The terms "first," "second," "third," and "fourth," etc. in the description and claims of this application and in the accompanying drawings are used for distinguishing between different elements and not for describing a particular sequential order. Furthermore, the terms "include" and "have," as well as any variations thereof, are intended to cover a non-exclusive inclusion. For example, a process, method, system, article, or apparatus that comprises a list of steps or elements is not limited to only those steps or elements listed, but may alternatively include other steps or elements not listed, or inherent to such process, method, article, or apparatus.
Reference herein to "an embodiment" means that a particular feature, result, or characteristic described in connection with the embodiment can be included in at least one embodiment of the application. The appearances of the phrase in various places in the specification are not necessarily all referring to the same embodiment, nor are separate or alternative embodiments mutually exclusive of other embodiments. It is explicitly and implicitly understood by one skilled in the art that the embodiments described herein can be combined with other embodiments.
Referring to fig. 1, fig. 1 is a schematic diagram of a hardware structure of an information extraction apparatus according to an embodiment of the present disclosure. The information extraction device 100 includes at least one processor 101, a communication link 102, a memory 103, and at least one communication interface 104.
In this embodiment, the processor 101 may be a general processing unit (CPU), a microprocessor, an application-specific integrated circuit (ASIC), or one or more ics for controlling the execution of programs according to the present disclosure.
The communication link 102, which may include a path, carries information between the aforementioned components.
The communication interface 104 may be any transceiver or other device (e.g., an antenna, etc.) for communicating with other devices or communication networks, such as an ethernet, RAN, wireless Local Area Network (WLAN), etc.
The memory 103 may be, but is not limited to, a read-only memory (ROM) or other type of static storage device that can store static information and instructions, a Random Access Memory (RAM) or other type of dynamic storage device that can store information and instructions, an electrically erasable programmable read-only memory (EEPROM), a compact disc read-only memory (CD-ROM) or other optical disk storage, optical disk storage (including compact disc, laser disc, optical disc, digital versatile disc, blu-ray disc, etc.), a magnetic disk storage medium or other magnetic storage device, or any other medium that can be used to carry or store desired program code in the form of instructions or data structures and that can be accessed by a computer.

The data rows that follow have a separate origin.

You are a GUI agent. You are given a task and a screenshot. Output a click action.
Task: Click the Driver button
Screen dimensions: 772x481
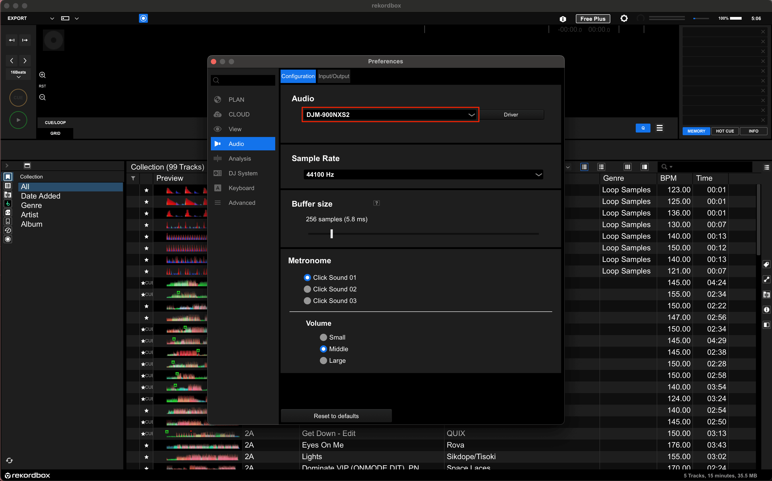click(511, 115)
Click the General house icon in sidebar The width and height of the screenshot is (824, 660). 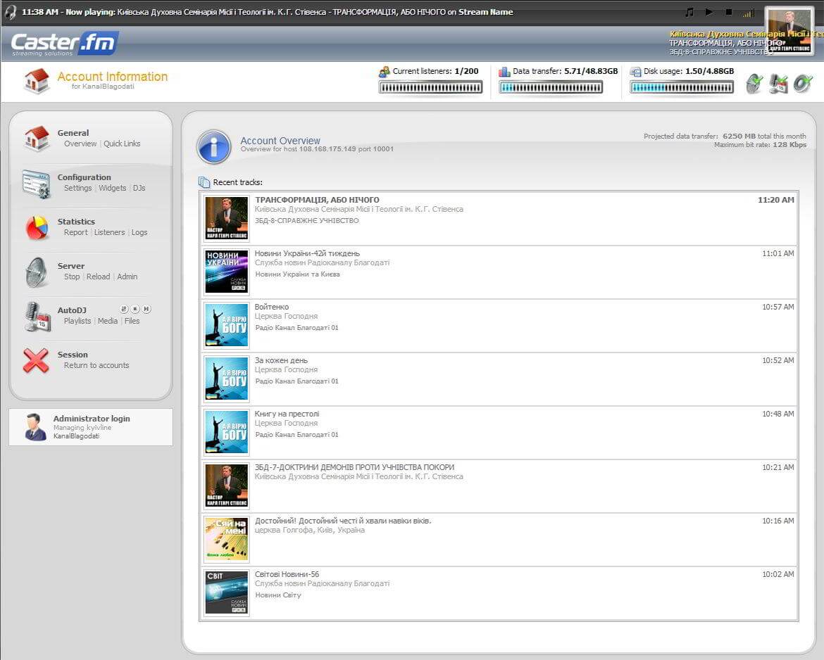(37, 138)
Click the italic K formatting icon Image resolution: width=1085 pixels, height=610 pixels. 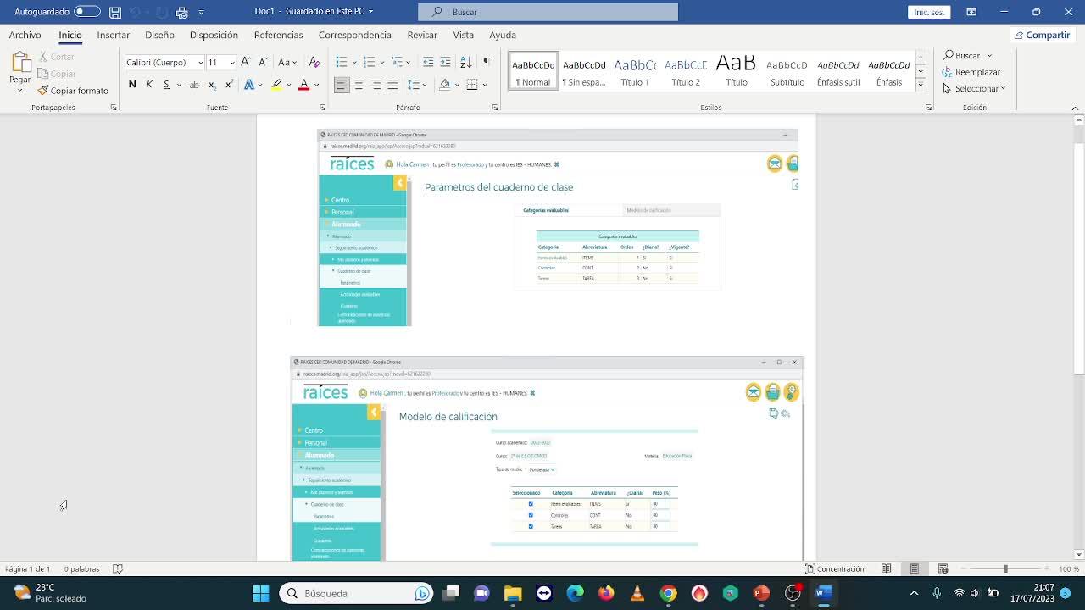[x=149, y=85]
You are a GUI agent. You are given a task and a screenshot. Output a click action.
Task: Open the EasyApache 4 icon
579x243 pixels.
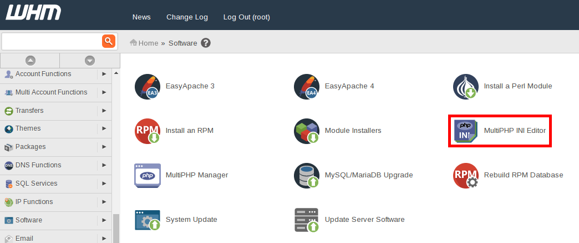[x=307, y=87]
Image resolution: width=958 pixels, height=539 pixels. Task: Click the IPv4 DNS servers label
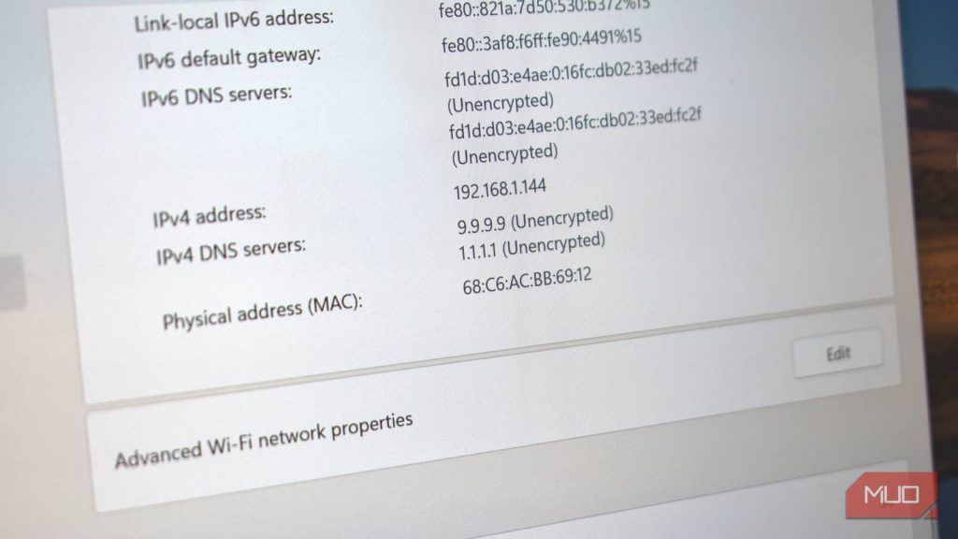pyautogui.click(x=230, y=251)
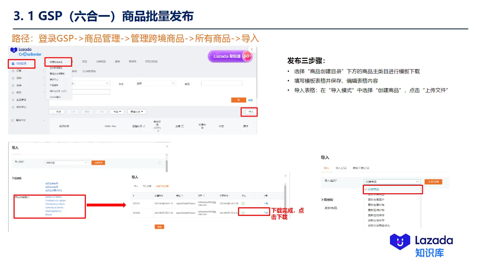Switch to the 模板下载记录 tab
The height and width of the screenshot is (269, 478).
[361, 168]
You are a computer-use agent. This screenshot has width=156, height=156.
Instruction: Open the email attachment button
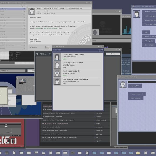click(x=47, y=47)

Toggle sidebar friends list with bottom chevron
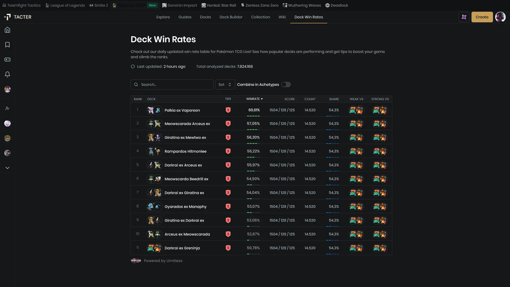click(7, 168)
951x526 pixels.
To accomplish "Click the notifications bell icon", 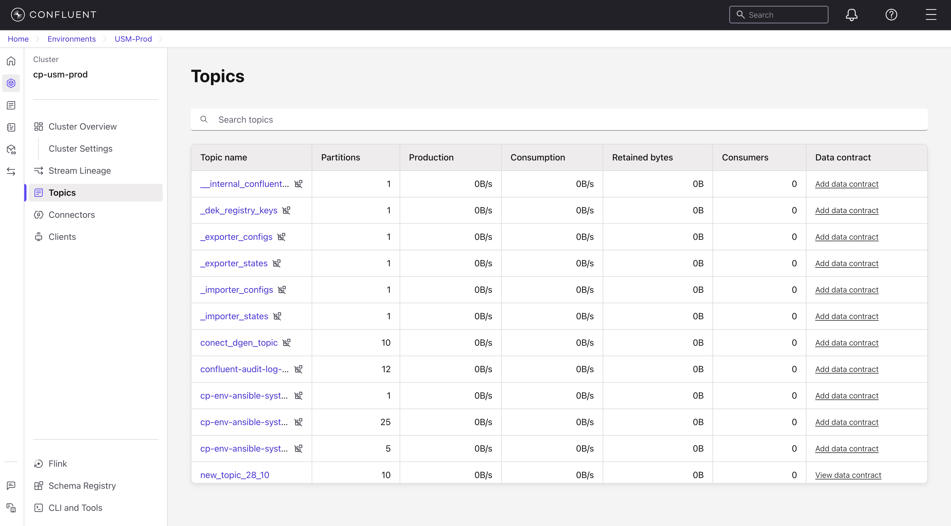I will tap(851, 15).
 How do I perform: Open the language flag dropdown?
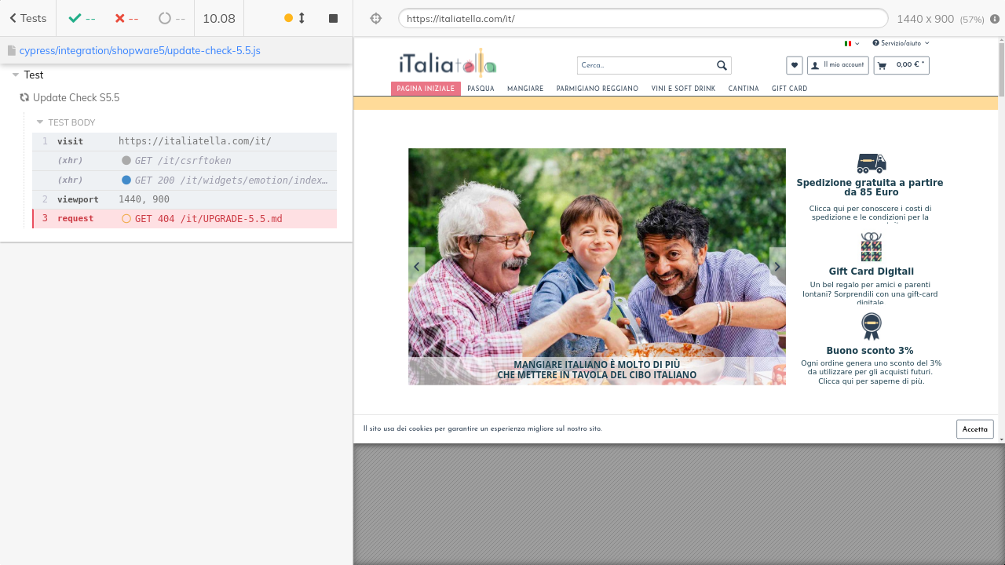pyautogui.click(x=851, y=43)
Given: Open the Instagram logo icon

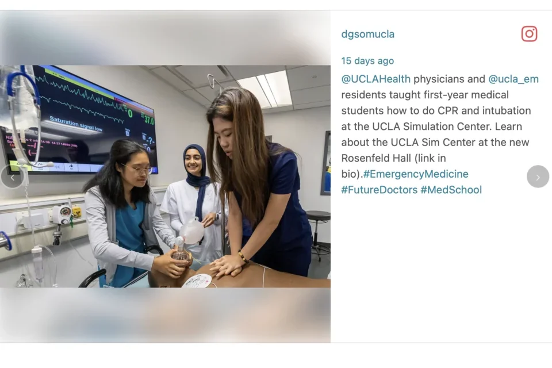Looking at the screenshot, I should tap(529, 34).
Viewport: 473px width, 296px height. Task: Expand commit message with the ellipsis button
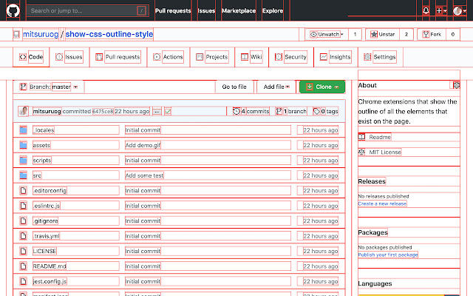157,111
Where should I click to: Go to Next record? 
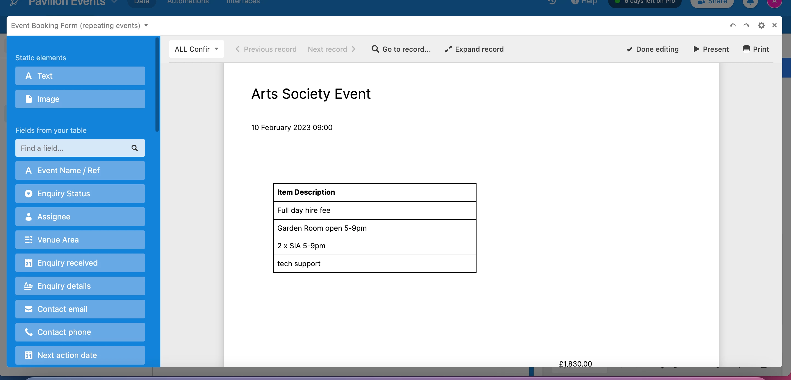332,49
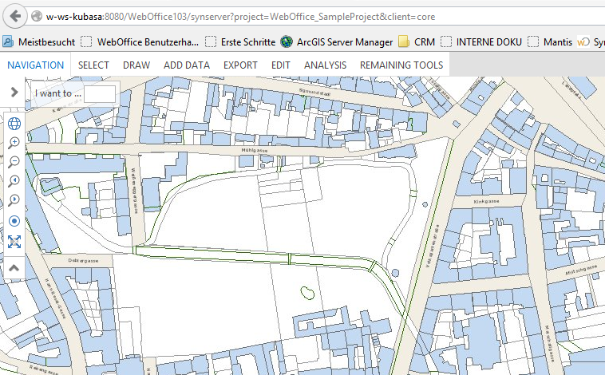Open the ADD DATA tab
This screenshot has height=375, width=605.
point(187,65)
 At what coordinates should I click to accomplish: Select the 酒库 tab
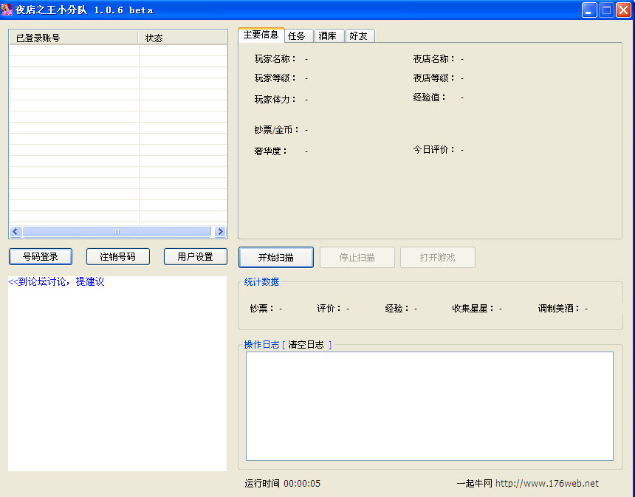(327, 36)
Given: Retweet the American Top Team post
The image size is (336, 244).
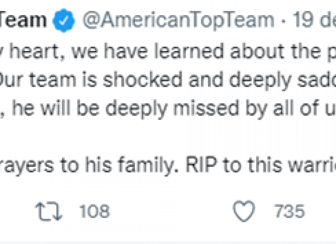Looking at the screenshot, I should pos(49,211).
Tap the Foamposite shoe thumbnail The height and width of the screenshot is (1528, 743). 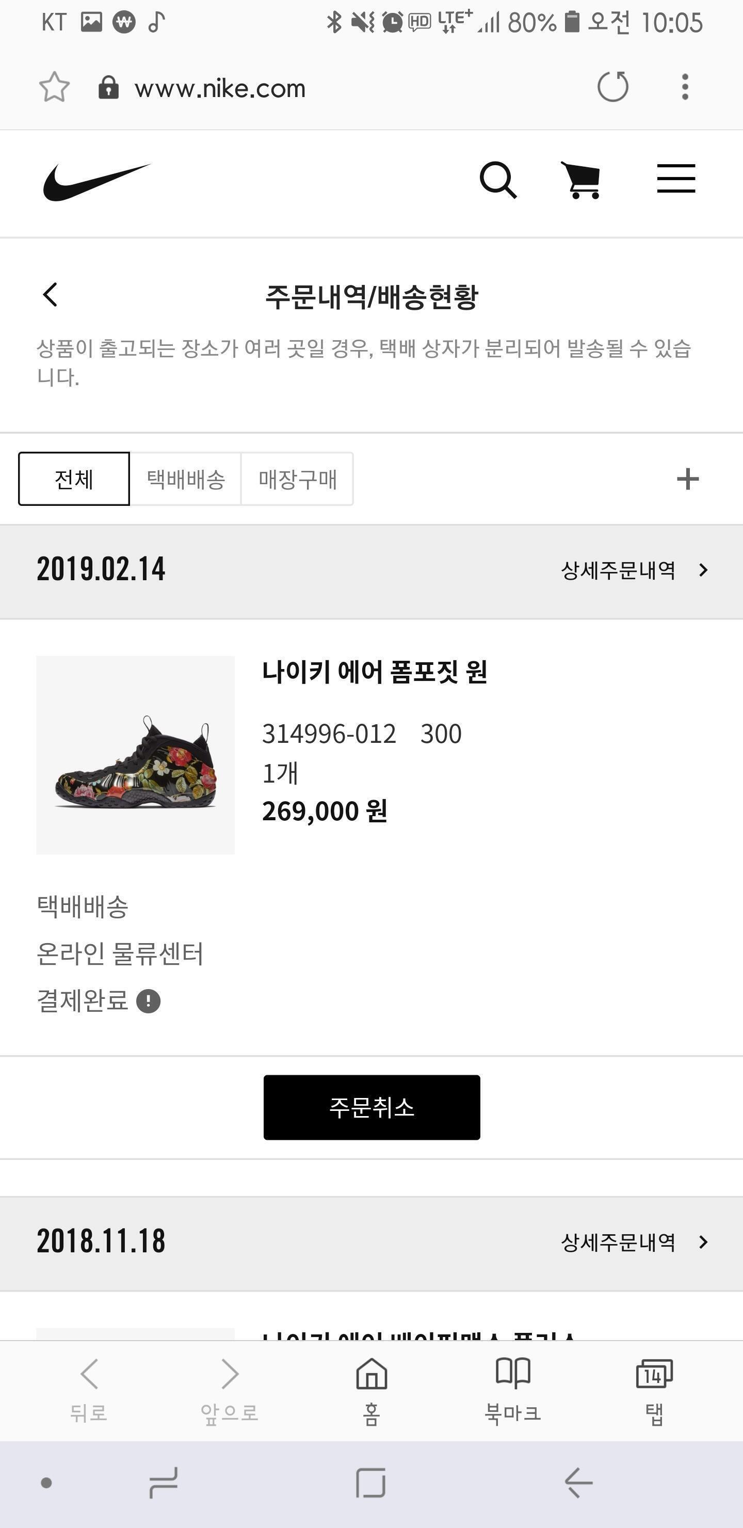(x=136, y=755)
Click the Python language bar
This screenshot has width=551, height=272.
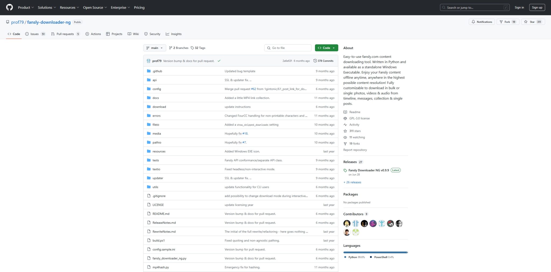(x=375, y=252)
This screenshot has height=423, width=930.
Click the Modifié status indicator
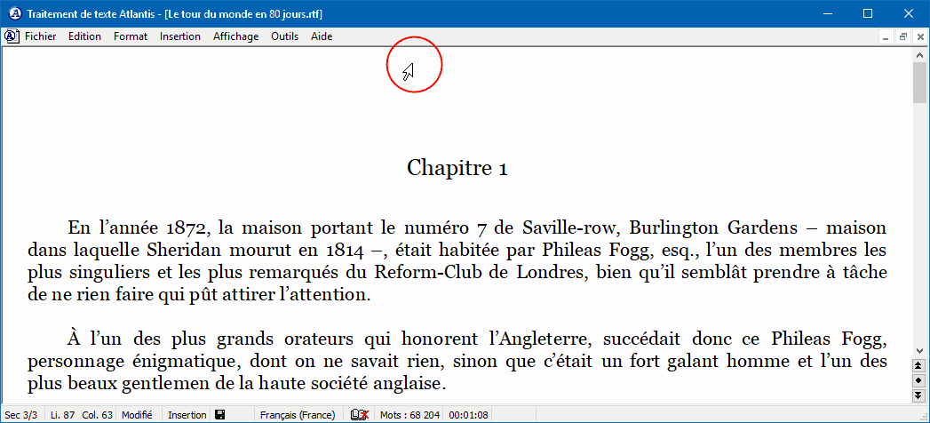(137, 415)
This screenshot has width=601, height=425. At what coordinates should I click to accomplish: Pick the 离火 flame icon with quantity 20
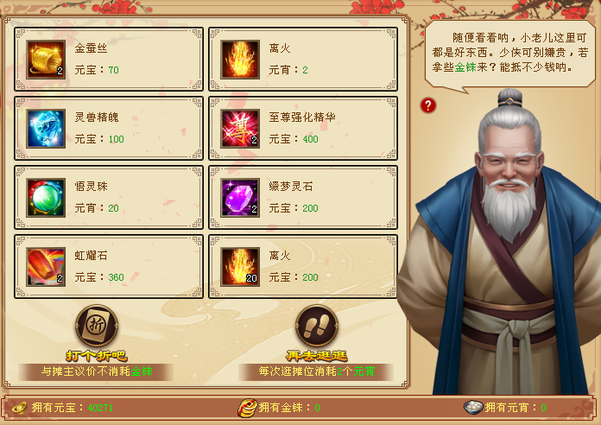240,267
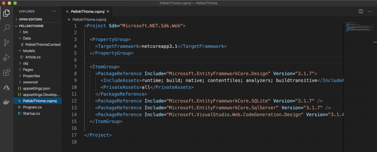Open the Startup.cs file

(x=31, y=113)
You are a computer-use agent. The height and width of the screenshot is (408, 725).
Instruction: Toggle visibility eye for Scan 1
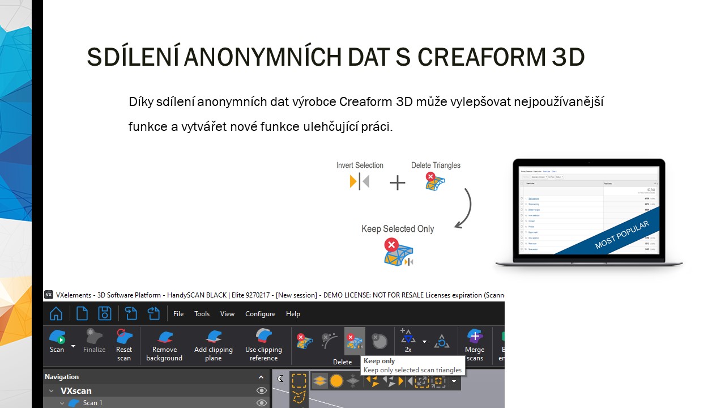coord(261,403)
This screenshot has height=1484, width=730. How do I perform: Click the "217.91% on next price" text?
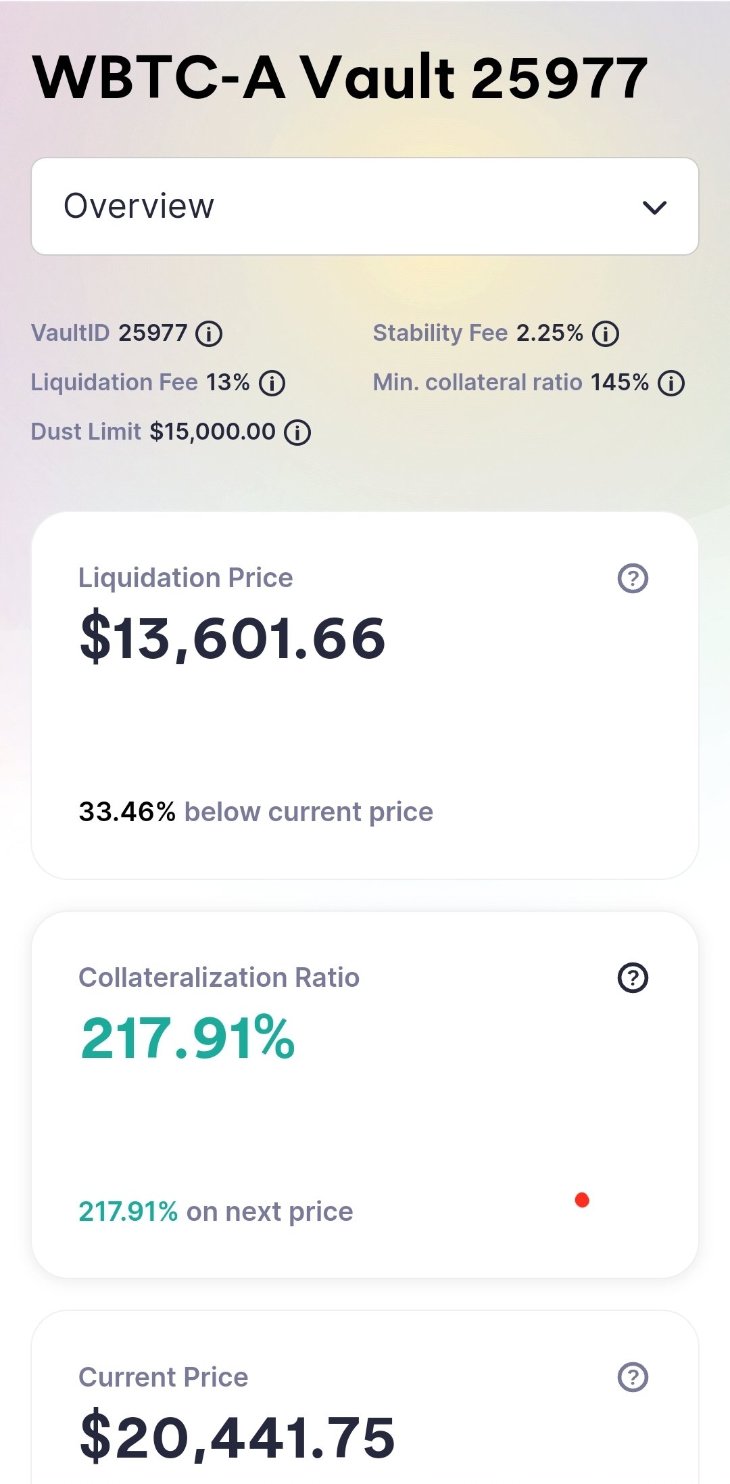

In this embodiment, the memory 103 may be independent and connected to the processor 101 through the communication line 102. The memory 103 may also be integrated with the processor 101. The memory 203 provided in the embodiments of the present application may generally have a nonvolatile property. The memory 103 is used for storing computer-executable instructions for executing the present application, and is controlled by the processor 101 to execute. The processor 101 is configured to execute computer-executable instructions stored in the memory 103, thereby implementing the methods provided in the embodiments of the present application described below.
In alternative embodiments, computer-executable instructions may also be referred to as application code, which is not specifically limited in this application.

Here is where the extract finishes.